Brief: Duplicate the records from the line containing "Click the arrow" through the end of the records, inclusive.

Input records:
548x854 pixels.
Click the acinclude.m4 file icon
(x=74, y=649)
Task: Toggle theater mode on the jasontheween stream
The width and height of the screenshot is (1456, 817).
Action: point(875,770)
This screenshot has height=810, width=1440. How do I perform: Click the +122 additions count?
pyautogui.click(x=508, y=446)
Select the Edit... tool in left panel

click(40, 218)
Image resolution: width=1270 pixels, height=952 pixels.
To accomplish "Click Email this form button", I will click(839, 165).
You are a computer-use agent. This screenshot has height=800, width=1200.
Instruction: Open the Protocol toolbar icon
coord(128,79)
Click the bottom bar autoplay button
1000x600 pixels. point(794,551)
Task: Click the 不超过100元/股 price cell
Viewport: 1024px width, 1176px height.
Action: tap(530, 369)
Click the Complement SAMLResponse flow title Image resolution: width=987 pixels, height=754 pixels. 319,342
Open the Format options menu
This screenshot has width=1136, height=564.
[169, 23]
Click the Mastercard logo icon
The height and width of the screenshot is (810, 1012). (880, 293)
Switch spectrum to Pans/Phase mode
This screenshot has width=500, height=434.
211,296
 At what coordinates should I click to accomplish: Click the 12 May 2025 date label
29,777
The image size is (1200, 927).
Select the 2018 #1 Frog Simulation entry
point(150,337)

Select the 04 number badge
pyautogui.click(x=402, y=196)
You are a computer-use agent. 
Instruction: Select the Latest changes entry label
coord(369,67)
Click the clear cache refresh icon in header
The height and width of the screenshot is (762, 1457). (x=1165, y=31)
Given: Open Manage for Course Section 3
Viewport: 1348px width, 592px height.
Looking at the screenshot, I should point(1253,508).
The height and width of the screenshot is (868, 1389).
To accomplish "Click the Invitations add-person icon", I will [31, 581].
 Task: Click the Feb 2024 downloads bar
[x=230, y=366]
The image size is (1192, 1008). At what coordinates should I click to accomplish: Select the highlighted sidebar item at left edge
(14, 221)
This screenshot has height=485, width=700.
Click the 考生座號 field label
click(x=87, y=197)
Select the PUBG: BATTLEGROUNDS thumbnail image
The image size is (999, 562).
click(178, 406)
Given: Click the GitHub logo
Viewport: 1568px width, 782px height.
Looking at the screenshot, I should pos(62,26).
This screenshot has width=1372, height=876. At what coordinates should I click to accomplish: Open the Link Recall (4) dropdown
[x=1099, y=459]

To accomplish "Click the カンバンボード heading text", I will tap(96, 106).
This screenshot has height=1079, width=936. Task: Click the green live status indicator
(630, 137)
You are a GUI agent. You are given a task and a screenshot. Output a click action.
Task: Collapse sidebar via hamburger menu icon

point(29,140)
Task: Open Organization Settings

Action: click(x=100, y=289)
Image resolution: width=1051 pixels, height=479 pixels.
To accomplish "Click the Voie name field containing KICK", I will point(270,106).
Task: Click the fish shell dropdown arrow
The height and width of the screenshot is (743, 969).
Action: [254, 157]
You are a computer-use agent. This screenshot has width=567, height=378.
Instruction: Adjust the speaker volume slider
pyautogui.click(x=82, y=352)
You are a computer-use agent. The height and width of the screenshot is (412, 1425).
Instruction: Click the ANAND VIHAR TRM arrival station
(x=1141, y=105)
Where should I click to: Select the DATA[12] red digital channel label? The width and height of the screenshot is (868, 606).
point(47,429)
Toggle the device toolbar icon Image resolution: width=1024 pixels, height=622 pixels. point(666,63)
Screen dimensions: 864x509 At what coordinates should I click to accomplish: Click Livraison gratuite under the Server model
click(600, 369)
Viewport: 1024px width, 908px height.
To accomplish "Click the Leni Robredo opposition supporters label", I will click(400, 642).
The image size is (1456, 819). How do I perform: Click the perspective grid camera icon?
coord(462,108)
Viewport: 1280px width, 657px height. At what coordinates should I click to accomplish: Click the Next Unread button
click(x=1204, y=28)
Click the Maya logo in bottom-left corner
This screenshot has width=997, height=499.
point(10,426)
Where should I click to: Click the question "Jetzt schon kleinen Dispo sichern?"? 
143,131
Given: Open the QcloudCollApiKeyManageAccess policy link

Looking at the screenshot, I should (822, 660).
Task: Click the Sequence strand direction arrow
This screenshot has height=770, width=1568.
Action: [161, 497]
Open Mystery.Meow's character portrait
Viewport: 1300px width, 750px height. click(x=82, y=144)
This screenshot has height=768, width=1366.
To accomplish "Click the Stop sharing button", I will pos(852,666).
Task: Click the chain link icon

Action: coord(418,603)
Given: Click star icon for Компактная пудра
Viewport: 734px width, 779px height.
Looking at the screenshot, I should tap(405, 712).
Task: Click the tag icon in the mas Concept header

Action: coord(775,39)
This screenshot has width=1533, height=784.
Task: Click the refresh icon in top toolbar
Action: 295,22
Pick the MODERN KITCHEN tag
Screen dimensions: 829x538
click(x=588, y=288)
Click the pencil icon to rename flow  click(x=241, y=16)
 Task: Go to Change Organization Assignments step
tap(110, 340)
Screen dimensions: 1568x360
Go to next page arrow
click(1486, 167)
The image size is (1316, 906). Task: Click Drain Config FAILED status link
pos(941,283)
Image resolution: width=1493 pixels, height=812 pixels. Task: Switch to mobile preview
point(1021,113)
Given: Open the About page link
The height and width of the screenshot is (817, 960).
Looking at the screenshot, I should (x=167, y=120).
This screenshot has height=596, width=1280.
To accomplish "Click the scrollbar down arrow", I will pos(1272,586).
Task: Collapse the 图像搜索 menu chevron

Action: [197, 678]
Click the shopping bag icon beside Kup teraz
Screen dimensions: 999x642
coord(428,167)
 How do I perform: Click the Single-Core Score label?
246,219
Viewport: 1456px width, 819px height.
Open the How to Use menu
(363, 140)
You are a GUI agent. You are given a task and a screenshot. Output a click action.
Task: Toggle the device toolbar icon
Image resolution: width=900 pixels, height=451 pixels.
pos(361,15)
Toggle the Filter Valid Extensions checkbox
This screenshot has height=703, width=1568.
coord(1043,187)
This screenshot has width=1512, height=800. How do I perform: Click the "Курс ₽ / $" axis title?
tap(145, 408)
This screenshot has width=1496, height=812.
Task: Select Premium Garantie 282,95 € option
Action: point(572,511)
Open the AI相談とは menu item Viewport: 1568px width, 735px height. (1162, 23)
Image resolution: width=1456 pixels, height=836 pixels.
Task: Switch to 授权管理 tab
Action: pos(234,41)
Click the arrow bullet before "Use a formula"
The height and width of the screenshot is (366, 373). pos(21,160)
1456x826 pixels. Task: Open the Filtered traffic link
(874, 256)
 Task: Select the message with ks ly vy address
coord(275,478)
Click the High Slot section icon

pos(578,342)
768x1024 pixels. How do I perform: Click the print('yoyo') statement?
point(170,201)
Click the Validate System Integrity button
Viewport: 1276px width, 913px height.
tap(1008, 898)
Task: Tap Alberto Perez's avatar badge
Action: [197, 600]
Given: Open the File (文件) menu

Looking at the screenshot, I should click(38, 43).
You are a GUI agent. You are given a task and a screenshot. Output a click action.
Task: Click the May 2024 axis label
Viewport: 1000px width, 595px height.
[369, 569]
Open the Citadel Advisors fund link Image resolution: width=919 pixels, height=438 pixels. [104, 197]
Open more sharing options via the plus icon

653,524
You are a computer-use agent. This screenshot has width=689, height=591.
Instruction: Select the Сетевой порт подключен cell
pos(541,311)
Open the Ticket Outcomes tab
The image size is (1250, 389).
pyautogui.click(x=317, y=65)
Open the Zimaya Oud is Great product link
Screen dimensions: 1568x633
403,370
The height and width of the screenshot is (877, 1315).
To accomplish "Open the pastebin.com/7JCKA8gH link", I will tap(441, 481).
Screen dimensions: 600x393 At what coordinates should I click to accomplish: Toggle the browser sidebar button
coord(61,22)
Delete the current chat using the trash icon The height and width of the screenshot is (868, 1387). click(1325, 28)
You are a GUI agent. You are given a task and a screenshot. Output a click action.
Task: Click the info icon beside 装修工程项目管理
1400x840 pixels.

Exercise output:
Click the arrow bullet before "Use a formula"
The height and width of the screenshot is (366, 373). pos(21,160)
1456x826 pixels. Task: Open the Filtered traffic link
(874, 256)
 Task: Select the message with ks ly vy address
coord(275,478)
Click the High Slot section icon

pos(578,342)
768x1024 pixels. How do I perform: Click the print('yoyo') statement?
point(170,201)
Click the Validate System Integrity button
Viewport: 1276px width, 913px height.
tap(1008, 898)
Task: Tap Alberto Perez's avatar badge
Action: [197, 600]
Given: Open the File (文件) menu

Looking at the screenshot, I should click(38, 43).
You are a GUI agent. You are given a task and a screenshot. Output a click action.
Task: Click the May 2024 axis label
Viewport: 1000px width, 595px height.
[369, 569]
Open the Citadel Advisors fund link Image resolution: width=919 pixels, height=438 pixels. [104, 197]
Open more sharing options via the plus icon

653,524
You are a computer-use agent. This screenshot has width=689, height=591.
Instruction: Select the Сетевой порт подключен cell
pos(541,311)
Open the Ticket Outcomes tab
The image size is (1250, 389).
pyautogui.click(x=317, y=65)
Open the Zimaya Oud is Great product link
Screen dimensions: 1568x633
403,370
The height and width of the screenshot is (877, 1315).
To accomplish "Open the pastebin.com/7JCKA8gH link", I will tap(441, 481).
Screen dimensions: 600x393 At what coordinates should I click to accomplish: Toggle the browser sidebar button
coord(61,22)
Delete the current chat using the trash icon The height and width of the screenshot is (868, 1387). click(1325, 28)
You are a GUI agent. You are given a task and a screenshot. Output a click action.
Task: Click the info icon beside 装修工程项目管理
1400x840 pixels.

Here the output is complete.